PROBLEM REQUIREMENTS
Answer these questions about the forum thread on dog body language below.
1. Which two dogs does Namrah say shy away from the hand gesture?
2. How does Kit react to a raised hand?
3. What would yappypappymom's dog do if a visitor flopped onto the floor?

TEXT SECTION
Maybe highlight important parts of the book and point out to her that you did it to help her be able to browse through it quickly. (And you can touch upon important things like "And this is where it explains how to housebreak, and that dogs shouldn't be scolded or have their noses rubbed in it, since that is old school and doesn't work".)


----------



## GottaLuvMutts (Jun 1, 2009)

Namrah said:


> Obvious marks are clear. But I think some body language things can be threatening to dogs, abused or otherwise. Elka and Milton both shy away from the kind of hand gesture you're mentioning; and I don't believe either have been abused.
> 
> What I would look for? How the dog interacts with the owners. Is he scared of them? Shaking them off, tail between legs, yawning, lip licking, not making eye contact, those kind of calming signals? Or does he happily interact with them, feeling totally at ease?


Agreed. Kit will close her eyes and shrink away from a raised hand, but her personality tells me that she was never abused. 

I also agree that you want to watch interaction with the owners - everything Namrah said.


----------



## yappypappymom (Oct 22, 2009)

Were you to come into my home, w/o any prior knowledge, you would be met head on with a happy, wagging-tailed boy just dying to tell you "hello"...but, would you actually raise your hand to pick him up, he would cower, & back-track, out of your reach. He simply doesn't want to be picked-up. It makes his feel "crowded" I suppose. BUT, were you to pick a spot on the floor to "flop" onto, that same boy would be using you as a trampoline for gymnastics practice.
My point here that I am trying to make, is that sometimes dogs exude different expressions due to their circumstances...trying to "pick apart" some things, I suppose that you COULD wind up w/different assumptions, unless you REALLY know the dog that you are trying to "access" at that time.
I would look for try to focus my attention to the dogs obvious health/wellbeing...is the dog nice & friendly, or scared, & looking at the owners with shifty eyes for "approval"?..Is the dog under weight? Does the dog have obvious signs that it needs to see a vet? What does the dogs coat look like? Is it nice & brushed & clean, or, is it full of dead hair, & stinky?
There are LOTS of things to keep an eye out for, but, sometimes, just getting down to your "gut feelings" too will come in handy...remember this though - before you go crying "abuse", you MUST have SOME sort of "concrete" proof prior to, or else your effort will be for naught.


----------



## LazyGRanch713 (Jul 22, 2009)

Namrah said:


> Obvious marks are clear. But I think some body language things can be threatening to dogs, abused or otherwise. Elka and Milton both shy away from the kind of hand gesture you're mentioning; and I don't believe either have been abused.
> 
> What I would look for? How the dog interacts with the owners. Is he scared of them? Shaking them off, tail between legs, yawning, lip licking, not making eye contact, those kind of calming signals? Or does he happily interact with them, feeling totally at ease?

SUPPLIED DATA
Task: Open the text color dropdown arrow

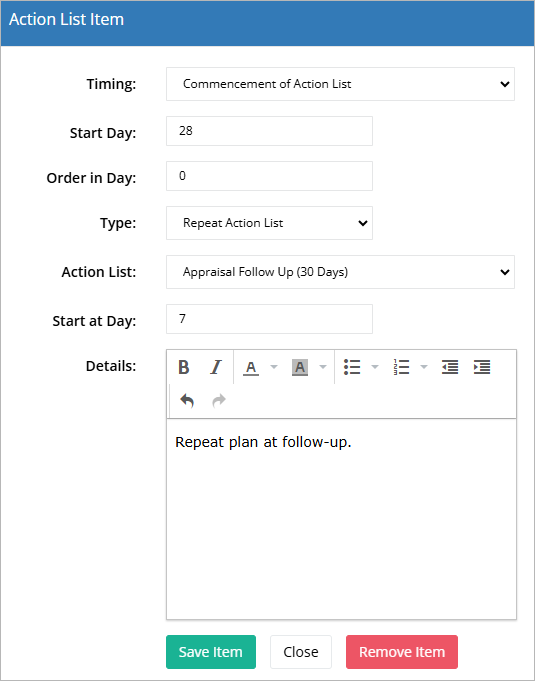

* * *

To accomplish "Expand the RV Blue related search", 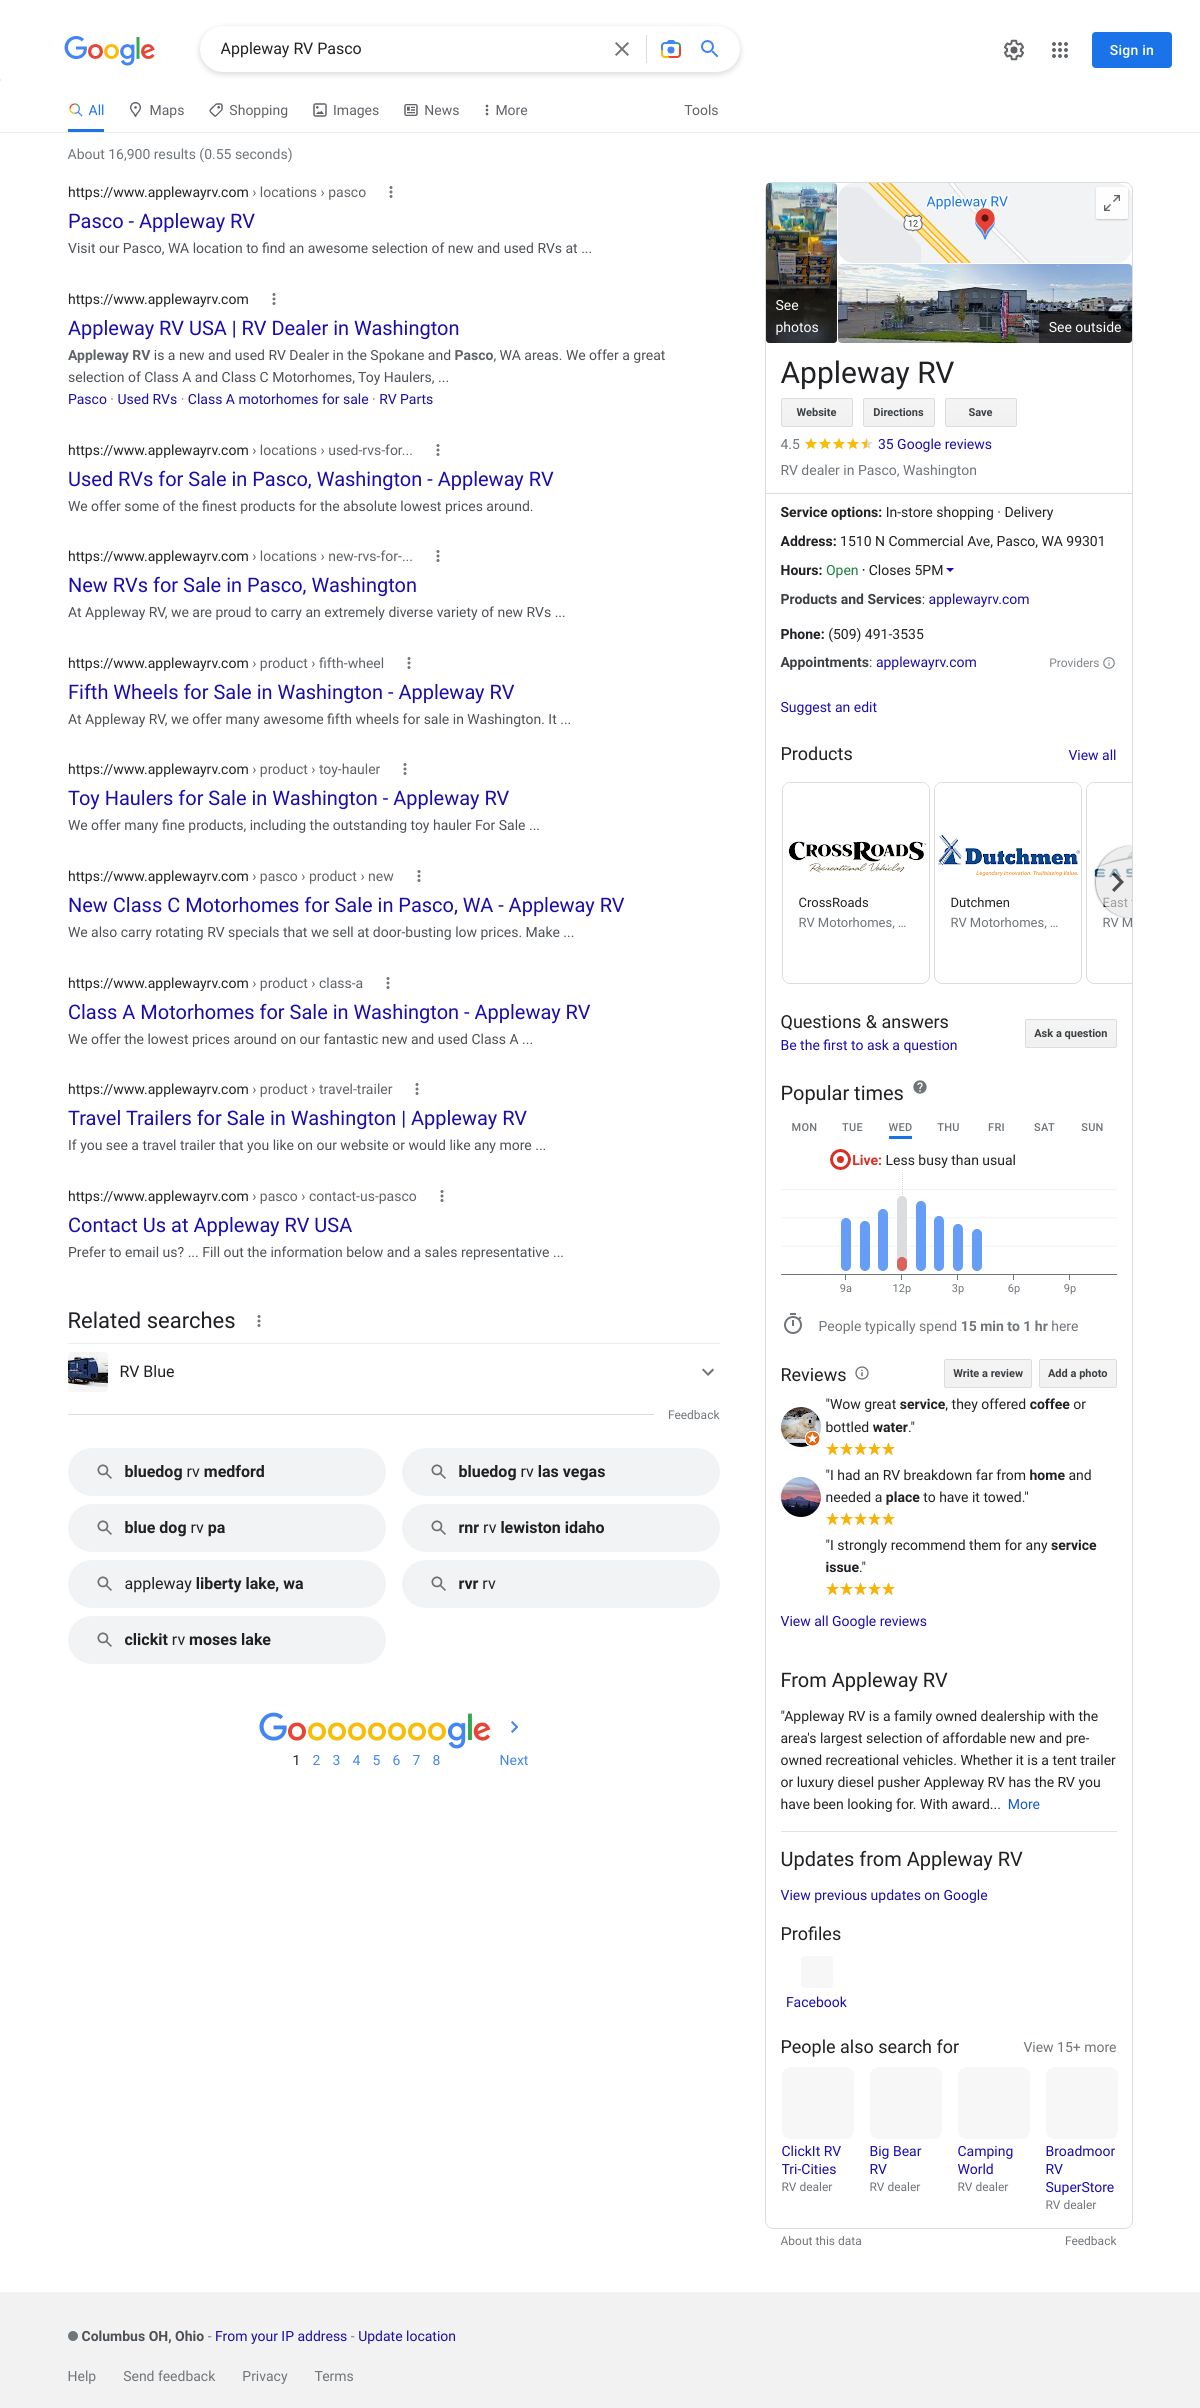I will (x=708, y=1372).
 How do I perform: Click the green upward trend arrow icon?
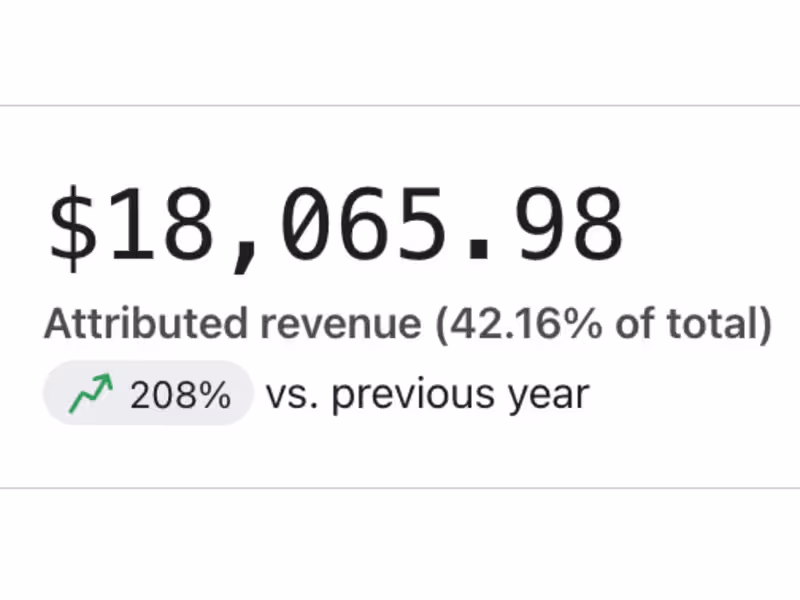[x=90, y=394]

--

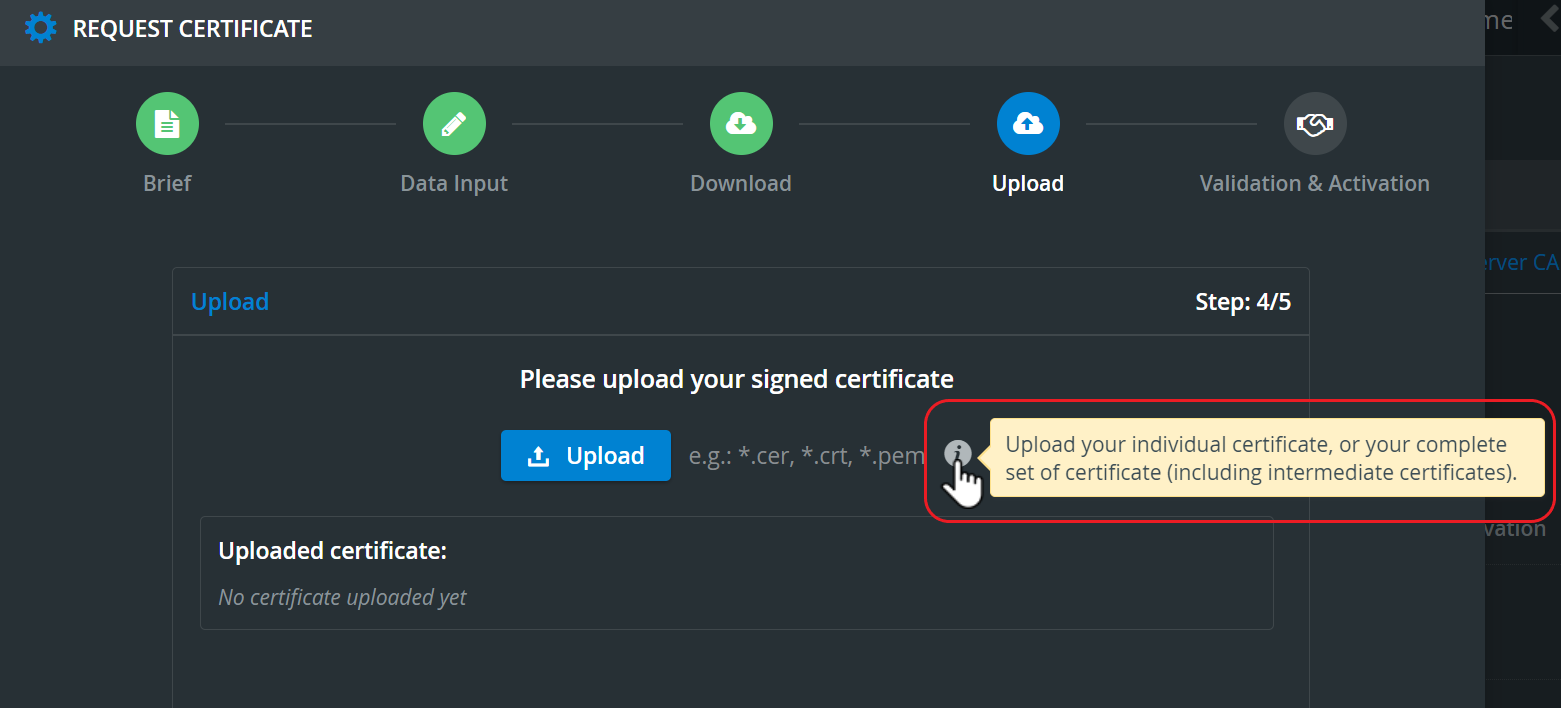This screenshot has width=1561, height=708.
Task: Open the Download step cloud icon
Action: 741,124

WRITTEN REPLY
1. Elka and Milton.
2. She closes her eyes and shrinks away.
3. He would use the visitor as a trampoline for gymnastics practice.